- Qadian Location in Punjab, India Qadian Qadian (India)
- Coordinates: 31°00′18″N 75°39′14″E﻿ / ﻿31.0050927°N 75.6537866°E
- Country: India
- State: Punjab
- District: Jalandhar

Government
- • Type: Panchayat raj
- • Body: Gram panchayat
- Elevation: 240 m (790 ft)

Population (2011)
- • Total: 346
- Sex ratio 191/155 ♂/♀

Languages
- • Official: Punjabi
- Time zone: UTC+5:30 (IST)
- PIN: 144036
- Telephone: 01821
- ISO 3166 code: IN-PB
- Vehicle registration: PB- 08
- Post Office: Bilga
- Website: jalandhar.nic.in

= Qadian, Jalandhar =

Qadian is a village in Jalandhar district of Punjab State, India. It is located 7.2 km from postal head office in Bilga, 15.9 km from Phillaur, 50.3 km from district headquarter Jalandhar and 126 km from state capital Chandigarh. The village is administrated by a sarpanch who is an elected representative of village as per Panchayati raj (India).

== Demography ==
As of 2011, Qadian has a total number of 65 houses and a population of 346 of which include 195 are males while 155 are females according to the report published by Census India in 2011. The literacy rate of the village is 79.37%, higher than state average of 75.84%. The population of children under the age of 6 years is 31 which is 8.96% of total population of the village, and child sex ratio is approximately 550 lower than state average of 846.

Most of the people are from Schedule Caste which constitutes 47.40% of total population in the village.

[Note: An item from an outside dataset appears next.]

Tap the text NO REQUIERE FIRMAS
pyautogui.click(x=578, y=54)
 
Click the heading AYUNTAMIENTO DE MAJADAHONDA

The town does not have any Schedule Tribe population so far.

As per census 2011, 117 people were engaged in work activities out of the total population of the village which includes 114 males and 3 females. According to census survey report 2011, 100% workers describe their work as main work and 0% workers are involved in marginal activity providing livelihood for less than 6 months.

== Transport ==
Partabpura railway station is the nearest train station however, Phillaur Junction train station is 15.3 km away from the village. The village is 44.2 km away from domestic airport in Ludhiana and the nearest international airport is located in Chandigarh also Sri Guru Ram Dass Jee International Airport is the second nearest airport which is 140 km away in Amritsar.